**What the task requires**
Reproduce every line of the listing below verbatim, without altering, omitting, or reordering anything.

# # # # # # #

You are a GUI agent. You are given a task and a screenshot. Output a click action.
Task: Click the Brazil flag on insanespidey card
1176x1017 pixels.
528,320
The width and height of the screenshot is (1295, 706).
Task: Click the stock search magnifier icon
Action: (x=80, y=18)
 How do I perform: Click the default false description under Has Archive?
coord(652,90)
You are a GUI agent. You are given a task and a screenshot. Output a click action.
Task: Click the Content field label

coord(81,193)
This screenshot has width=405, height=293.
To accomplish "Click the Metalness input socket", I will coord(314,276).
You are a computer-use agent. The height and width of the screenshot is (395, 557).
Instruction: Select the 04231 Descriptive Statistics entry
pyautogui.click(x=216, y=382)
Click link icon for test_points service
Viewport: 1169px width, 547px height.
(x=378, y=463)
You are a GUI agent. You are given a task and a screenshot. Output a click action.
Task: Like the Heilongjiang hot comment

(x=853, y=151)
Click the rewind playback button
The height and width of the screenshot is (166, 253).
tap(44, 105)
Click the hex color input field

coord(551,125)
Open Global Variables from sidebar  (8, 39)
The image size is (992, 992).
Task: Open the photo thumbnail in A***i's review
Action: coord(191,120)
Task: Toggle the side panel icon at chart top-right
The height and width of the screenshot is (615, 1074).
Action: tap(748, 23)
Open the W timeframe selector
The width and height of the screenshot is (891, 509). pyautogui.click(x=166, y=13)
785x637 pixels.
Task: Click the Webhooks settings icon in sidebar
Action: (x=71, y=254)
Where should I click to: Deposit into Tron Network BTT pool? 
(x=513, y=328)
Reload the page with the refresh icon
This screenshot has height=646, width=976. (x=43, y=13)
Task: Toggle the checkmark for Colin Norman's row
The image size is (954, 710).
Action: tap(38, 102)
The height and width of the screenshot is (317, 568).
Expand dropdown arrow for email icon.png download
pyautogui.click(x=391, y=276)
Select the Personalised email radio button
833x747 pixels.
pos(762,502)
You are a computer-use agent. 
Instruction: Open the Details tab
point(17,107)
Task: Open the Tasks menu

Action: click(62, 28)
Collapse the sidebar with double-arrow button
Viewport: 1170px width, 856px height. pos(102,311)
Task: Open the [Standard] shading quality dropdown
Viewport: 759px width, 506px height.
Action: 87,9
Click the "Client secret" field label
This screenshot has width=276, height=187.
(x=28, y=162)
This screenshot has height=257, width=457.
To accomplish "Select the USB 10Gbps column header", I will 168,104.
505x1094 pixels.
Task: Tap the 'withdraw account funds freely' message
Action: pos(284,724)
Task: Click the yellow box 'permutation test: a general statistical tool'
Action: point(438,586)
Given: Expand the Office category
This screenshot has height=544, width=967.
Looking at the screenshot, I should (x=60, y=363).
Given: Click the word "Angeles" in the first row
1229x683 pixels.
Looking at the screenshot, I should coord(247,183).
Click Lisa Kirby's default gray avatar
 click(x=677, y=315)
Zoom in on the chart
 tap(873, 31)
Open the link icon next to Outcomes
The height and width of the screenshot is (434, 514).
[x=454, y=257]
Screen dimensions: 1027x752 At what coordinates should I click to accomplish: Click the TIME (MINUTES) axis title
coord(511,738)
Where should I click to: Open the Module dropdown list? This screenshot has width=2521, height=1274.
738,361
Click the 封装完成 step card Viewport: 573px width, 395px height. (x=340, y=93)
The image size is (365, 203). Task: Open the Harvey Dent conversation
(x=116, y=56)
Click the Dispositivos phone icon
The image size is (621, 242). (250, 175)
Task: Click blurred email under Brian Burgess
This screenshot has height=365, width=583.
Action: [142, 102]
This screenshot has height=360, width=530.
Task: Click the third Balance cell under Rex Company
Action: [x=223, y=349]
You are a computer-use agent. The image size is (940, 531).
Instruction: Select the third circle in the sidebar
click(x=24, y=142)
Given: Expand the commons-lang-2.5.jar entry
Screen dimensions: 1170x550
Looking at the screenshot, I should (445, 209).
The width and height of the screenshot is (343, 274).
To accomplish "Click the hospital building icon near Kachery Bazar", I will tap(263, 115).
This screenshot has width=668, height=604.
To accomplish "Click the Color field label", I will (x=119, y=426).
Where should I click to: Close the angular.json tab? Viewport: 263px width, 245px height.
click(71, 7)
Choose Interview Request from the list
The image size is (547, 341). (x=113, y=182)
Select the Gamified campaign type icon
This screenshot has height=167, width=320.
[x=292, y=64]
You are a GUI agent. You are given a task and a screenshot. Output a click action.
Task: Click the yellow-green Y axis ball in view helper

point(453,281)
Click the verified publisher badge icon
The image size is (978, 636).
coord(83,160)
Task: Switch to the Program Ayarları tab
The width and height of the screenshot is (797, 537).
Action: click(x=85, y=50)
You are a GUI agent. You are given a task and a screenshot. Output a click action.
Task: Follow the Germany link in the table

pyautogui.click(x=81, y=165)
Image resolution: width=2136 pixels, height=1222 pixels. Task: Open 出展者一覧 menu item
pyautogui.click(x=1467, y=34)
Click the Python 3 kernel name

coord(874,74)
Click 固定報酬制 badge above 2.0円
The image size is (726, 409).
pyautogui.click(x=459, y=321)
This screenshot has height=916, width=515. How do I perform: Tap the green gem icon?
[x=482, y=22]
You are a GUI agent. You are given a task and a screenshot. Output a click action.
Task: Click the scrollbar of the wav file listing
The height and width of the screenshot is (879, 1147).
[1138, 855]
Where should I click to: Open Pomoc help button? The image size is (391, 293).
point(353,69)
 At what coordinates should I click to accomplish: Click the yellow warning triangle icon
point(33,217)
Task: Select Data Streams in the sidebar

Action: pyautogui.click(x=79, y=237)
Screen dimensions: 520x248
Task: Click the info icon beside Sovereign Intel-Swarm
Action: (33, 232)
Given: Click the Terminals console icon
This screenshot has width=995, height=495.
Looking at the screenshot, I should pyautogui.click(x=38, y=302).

# # # # # # #

**Correct response**
You are a GUI agent. You are given a task and a screenshot. Output a click action.
Task: Click the Brazil flag on insanespidey card
1176x1017 pixels.
528,320
The width and height of the screenshot is (1295, 706).
Task: Click the stock search magnifier icon
Action: (x=80, y=18)
 How do I perform: Click the default false description under Has Archive?
coord(652,90)
You are a GUI agent. You are given a task and a screenshot. Output a click action.
Task: Click the Content field label

coord(81,193)
This screenshot has width=405, height=293.
To accomplish "Click the Metalness input socket", I will coord(314,276).
You are a computer-use agent. The height and width of the screenshot is (395, 557).
Instruction: Select the 04231 Descriptive Statistics entry
pyautogui.click(x=216, y=382)
Click link icon for test_points service
Viewport: 1169px width, 547px height.
(x=378, y=463)
You are a GUI agent. You are given a task and a screenshot. Output a click action.
Task: Like the Heilongjiang hot comment

(x=853, y=151)
Click the rewind playback button
The height and width of the screenshot is (166, 253).
tap(44, 105)
Click the hex color input field

coord(551,125)
Open Global Variables from sidebar  (8, 39)
The image size is (992, 992).
Task: Open the photo thumbnail in A***i's review
Action: coord(191,120)
Task: Toggle the side panel icon at chart top-right
The height and width of the screenshot is (615, 1074).
Action: tap(748, 23)
Open the W timeframe selector
The width and height of the screenshot is (891, 509). pyautogui.click(x=166, y=13)
785x637 pixels.
Task: Click the Webhooks settings icon in sidebar
Action: (x=71, y=254)
Where should I click to: Deposit into Tron Network BTT pool? 
(x=513, y=328)
Reload the page with the refresh icon
This screenshot has height=646, width=976. (x=43, y=13)
Task: Toggle the checkmark for Colin Norman's row
The image size is (954, 710).
Action: tap(38, 102)
The height and width of the screenshot is (317, 568).
Expand dropdown arrow for email icon.png download
pyautogui.click(x=391, y=276)
Select the Personalised email radio button
833x747 pixels.
pos(762,502)
You are a computer-use agent. 
Instruction: Open the Details tab
point(17,107)
Task: Open the Tasks menu

Action: click(62, 28)
Collapse the sidebar with double-arrow button
Viewport: 1170px width, 856px height. pos(102,311)
Task: Open the [Standard] shading quality dropdown
Viewport: 759px width, 506px height.
Action: 87,9
Click the "Client secret" field label
This screenshot has width=276, height=187.
(x=28, y=162)
This screenshot has height=257, width=457.
To accomplish "Select the USB 10Gbps column header", I will 168,104.
505x1094 pixels.
Task: Tap the 'withdraw account funds freely' message
Action: pos(284,724)
Task: Click the yellow box 'permutation test: a general statistical tool'
Action: point(438,586)
Given: Expand the Office category
This screenshot has height=544, width=967.
Looking at the screenshot, I should (x=60, y=363).
Given: Click the word "Angeles" in the first row
1229x683 pixels.
Looking at the screenshot, I should coord(247,183).
Click Lisa Kirby's default gray avatar
 click(x=677, y=315)
Zoom in on the chart
 tap(873, 31)
Open the link icon next to Outcomes
The height and width of the screenshot is (434, 514).
[x=454, y=257]
Screen dimensions: 1027x752 At what coordinates should I click to accomplish: Click the TIME (MINUTES) axis title
coord(511,738)
Where should I click to: Open the Module dropdown list? This screenshot has width=2521, height=1274.
738,361
Click the 封装完成 step card Viewport: 573px width, 395px height. (x=340, y=93)
The image size is (365, 203). Task: Open the Harvey Dent conversation
(x=116, y=56)
Click the Dispositivos phone icon
The image size is (621, 242). (250, 175)
Task: Click blurred email under Brian Burgess
This screenshot has height=365, width=583.
Action: [142, 102]
This screenshot has height=360, width=530.
Task: Click the third Balance cell under Rex Company
Action: [x=223, y=349]
You are a computer-use agent. The image size is (940, 531).
Instruction: Select the third circle in the sidebar
click(x=24, y=142)
Given: Expand the commons-lang-2.5.jar entry
Screen dimensions: 1170x550
Looking at the screenshot, I should (445, 209).
The width and height of the screenshot is (343, 274).
To accomplish "Click the hospital building icon near Kachery Bazar", I will tap(263, 115).
This screenshot has width=668, height=604.
To accomplish "Click the Color field label", I will (x=119, y=426).
Where should I click to: Close the angular.json tab? Viewport: 263px width, 245px height.
click(71, 7)
Choose Interview Request from the list
The image size is (547, 341). (x=113, y=182)
Select the Gamified campaign type icon
This screenshot has height=167, width=320.
[x=292, y=64]
You are a GUI agent. You are given a task and a screenshot. Output a click action.
Task: Click the yellow-green Y axis ball in view helper

point(453,281)
Click the verified publisher badge icon
The image size is (978, 636).
coord(83,160)
Task: Switch to the Program Ayarları tab
The width and height of the screenshot is (797, 537).
Action: click(x=85, y=50)
You are a GUI agent. You are given a task and a screenshot. Output a click action.
Task: Follow the Germany link in the table

pyautogui.click(x=81, y=165)
Image resolution: width=2136 pixels, height=1222 pixels. Task: Open 出展者一覧 menu item
pyautogui.click(x=1467, y=34)
Click the Python 3 kernel name

coord(874,74)
Click 固定報酬制 badge above 2.0円
The image size is (726, 409).
pyautogui.click(x=459, y=321)
This screenshot has height=916, width=515. How do I perform: Tap the green gem icon?
[x=482, y=22]
You are a GUI agent. You are given a task and a screenshot. Output a click action.
Task: Click the scrollbar of the wav file listing
The height and width of the screenshot is (879, 1147).
[1138, 855]
Where should I click to: Open Pomoc help button? The image size is (391, 293).
point(353,69)
 At what coordinates should I click to accomplish: Click the yellow warning triangle icon
point(33,217)
Task: Select Data Streams in the sidebar

Action: pyautogui.click(x=79, y=237)
Screen dimensions: 520x248
Task: Click the info icon beside Sovereign Intel-Swarm
Action: (33, 232)
Given: Click the Terminals console icon
This screenshot has width=995, height=495.
Looking at the screenshot, I should pyautogui.click(x=38, y=302).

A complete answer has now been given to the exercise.